> Source
········

LA TRIBUNE DIMANCHE - Un demi-siècle après le premier pas de l'Homme sur la Lune, pourquoi y retourner?
CLAUDIE HAIGNERÉ - Nous allons retourner sur la Lune cette fois pour y installer des infrastructures permanentes, apprendre à vivre, travailler, pour ouvrir la voie de l'exploration habitée vers des destinations encore plus lointaines et notamment Mars.
À quoi ressembleront ces habitats lunaires ?

········

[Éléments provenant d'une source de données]
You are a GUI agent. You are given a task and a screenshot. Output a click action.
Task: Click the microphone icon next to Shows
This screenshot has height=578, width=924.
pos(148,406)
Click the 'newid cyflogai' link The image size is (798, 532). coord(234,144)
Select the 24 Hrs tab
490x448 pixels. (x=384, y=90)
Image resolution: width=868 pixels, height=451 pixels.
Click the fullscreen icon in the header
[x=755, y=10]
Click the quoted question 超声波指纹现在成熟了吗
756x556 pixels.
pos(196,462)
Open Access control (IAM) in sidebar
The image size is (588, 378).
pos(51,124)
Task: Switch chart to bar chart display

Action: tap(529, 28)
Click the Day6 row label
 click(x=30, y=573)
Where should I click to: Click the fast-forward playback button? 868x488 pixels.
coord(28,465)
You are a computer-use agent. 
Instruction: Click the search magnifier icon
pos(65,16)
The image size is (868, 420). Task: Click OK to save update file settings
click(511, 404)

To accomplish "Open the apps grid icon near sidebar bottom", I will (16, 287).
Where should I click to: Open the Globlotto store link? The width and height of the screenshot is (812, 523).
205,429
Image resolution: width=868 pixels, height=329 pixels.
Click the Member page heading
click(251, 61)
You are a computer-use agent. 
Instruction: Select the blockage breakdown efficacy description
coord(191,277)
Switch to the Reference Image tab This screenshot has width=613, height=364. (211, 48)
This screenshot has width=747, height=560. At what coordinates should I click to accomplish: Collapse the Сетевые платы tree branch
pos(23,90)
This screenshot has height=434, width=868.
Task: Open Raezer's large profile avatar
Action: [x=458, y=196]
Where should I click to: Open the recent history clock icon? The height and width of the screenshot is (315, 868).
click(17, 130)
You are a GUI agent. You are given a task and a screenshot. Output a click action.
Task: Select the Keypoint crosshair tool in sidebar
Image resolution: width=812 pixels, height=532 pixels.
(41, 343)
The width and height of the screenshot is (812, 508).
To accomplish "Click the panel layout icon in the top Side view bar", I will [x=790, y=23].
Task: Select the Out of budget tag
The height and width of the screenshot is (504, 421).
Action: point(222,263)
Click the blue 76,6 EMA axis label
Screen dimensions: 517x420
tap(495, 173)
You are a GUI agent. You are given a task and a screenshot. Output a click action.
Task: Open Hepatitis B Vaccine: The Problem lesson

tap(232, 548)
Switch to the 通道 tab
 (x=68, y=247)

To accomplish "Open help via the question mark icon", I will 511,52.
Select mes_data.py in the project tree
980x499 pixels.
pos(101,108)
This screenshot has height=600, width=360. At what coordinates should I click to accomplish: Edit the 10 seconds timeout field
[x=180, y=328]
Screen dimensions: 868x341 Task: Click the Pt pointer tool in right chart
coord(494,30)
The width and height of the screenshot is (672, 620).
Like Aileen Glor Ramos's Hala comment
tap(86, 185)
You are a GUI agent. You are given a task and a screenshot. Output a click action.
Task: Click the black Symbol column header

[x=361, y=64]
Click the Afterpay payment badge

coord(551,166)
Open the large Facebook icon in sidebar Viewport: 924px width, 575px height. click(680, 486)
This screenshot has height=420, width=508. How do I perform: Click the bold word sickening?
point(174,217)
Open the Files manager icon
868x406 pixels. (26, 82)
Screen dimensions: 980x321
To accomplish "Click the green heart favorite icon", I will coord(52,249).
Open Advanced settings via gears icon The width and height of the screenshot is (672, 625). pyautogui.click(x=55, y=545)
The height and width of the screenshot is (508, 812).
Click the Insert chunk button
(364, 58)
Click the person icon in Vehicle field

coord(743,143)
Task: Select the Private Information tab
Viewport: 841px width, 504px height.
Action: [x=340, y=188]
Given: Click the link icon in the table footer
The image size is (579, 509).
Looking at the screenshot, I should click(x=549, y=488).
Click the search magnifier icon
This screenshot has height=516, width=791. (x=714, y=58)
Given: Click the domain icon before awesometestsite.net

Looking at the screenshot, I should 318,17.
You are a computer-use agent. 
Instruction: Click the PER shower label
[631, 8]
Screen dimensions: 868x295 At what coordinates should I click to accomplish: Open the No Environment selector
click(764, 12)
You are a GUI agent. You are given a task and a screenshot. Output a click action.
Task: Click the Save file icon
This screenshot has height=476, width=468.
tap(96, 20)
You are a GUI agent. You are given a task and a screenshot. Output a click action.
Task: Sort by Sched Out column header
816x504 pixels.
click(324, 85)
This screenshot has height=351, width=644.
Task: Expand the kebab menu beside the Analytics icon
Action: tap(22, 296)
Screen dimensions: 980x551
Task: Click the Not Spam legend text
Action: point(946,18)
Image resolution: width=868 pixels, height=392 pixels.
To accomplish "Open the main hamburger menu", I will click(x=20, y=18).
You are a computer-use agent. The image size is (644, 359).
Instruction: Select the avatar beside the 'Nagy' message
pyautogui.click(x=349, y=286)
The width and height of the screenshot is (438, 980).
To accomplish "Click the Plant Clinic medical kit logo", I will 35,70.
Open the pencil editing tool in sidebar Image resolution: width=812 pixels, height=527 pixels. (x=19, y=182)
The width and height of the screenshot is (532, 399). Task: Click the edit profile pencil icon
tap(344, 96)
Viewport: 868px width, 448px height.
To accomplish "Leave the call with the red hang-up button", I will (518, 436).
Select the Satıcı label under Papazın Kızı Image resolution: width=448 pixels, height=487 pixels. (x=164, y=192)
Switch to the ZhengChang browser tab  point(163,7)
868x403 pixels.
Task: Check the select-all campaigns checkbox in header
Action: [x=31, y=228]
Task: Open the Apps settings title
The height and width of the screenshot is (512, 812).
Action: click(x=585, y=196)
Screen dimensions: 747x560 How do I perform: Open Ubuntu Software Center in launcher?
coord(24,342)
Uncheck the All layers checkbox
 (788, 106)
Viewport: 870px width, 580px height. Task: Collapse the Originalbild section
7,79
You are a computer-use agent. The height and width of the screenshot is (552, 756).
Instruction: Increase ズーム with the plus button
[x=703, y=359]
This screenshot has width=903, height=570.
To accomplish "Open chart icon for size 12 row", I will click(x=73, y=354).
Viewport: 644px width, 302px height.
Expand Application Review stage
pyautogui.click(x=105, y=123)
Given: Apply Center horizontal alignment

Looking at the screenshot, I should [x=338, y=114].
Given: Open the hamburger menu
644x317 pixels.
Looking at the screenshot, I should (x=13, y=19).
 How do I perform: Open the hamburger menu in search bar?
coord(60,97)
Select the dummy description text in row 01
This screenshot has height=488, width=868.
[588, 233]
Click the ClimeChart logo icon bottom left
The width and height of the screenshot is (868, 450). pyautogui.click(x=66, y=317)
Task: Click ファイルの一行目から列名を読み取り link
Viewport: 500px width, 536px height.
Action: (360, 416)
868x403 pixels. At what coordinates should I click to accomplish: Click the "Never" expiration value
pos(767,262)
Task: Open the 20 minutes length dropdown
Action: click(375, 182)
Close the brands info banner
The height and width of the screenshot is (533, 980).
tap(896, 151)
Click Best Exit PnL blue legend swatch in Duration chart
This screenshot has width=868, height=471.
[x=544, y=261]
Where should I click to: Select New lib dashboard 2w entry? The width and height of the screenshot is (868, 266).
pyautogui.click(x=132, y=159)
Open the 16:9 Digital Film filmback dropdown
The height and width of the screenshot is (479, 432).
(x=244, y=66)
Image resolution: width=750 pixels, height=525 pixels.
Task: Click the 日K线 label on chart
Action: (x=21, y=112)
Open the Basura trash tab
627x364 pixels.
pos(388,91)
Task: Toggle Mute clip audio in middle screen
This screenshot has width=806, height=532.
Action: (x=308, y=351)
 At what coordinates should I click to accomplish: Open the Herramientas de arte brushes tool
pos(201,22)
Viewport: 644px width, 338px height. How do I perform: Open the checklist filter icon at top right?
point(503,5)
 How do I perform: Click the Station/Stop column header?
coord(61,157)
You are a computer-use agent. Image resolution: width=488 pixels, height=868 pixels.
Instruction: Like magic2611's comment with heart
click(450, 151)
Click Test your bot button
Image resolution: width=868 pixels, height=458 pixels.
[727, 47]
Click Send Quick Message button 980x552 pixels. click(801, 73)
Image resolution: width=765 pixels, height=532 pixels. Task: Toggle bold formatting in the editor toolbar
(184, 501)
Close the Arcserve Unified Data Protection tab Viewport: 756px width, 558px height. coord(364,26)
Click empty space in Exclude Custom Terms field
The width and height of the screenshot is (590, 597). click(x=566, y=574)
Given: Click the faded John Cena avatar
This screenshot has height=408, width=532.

········

> À faire
A: D'après l'entretien sur le retour sur la Lune, quelle destination plus lointaine est citée comme but de l'exploration habitée ?
B: Poursuivez l'entretien sur le retour sur la Lune après la dernière question posée.
Le matériel ne joue ici aucun rôle.

> Réponses
A: Mars.

B:
Il faut des écosystèmes adaptés à un environnement très hostile et le moins dépendant possible des ressources venues de la Terre parce que bien évidemment nous ne pouvons pas envoyer des cargos de fret toutes les semaines pour ravitailler les équipages. Nous apprendrons à utiliser les ressources in situ comme les glaces d'eau et le régolithe (poussière lunaire, ndlr). Ce dernier contient une bonne part d'oxygène qui peut être utilisé pour les support-vie des habitats lunaires et il sera un matériau utile. Dans les glaces d'eau présentes au pôle sud lunaire, on pourra extraire de l'oxygène et aussi de l'hydrogène qui pourraient être utilisés comme carburant. Avoir du carburant à disposition ailleurs que sur la Terre, permet de reconsidérer aussi la circulation et les services en orbite et change complètement le paradigme de l'utilisation de l'espace.
Quel impact en attendre sur Terre ?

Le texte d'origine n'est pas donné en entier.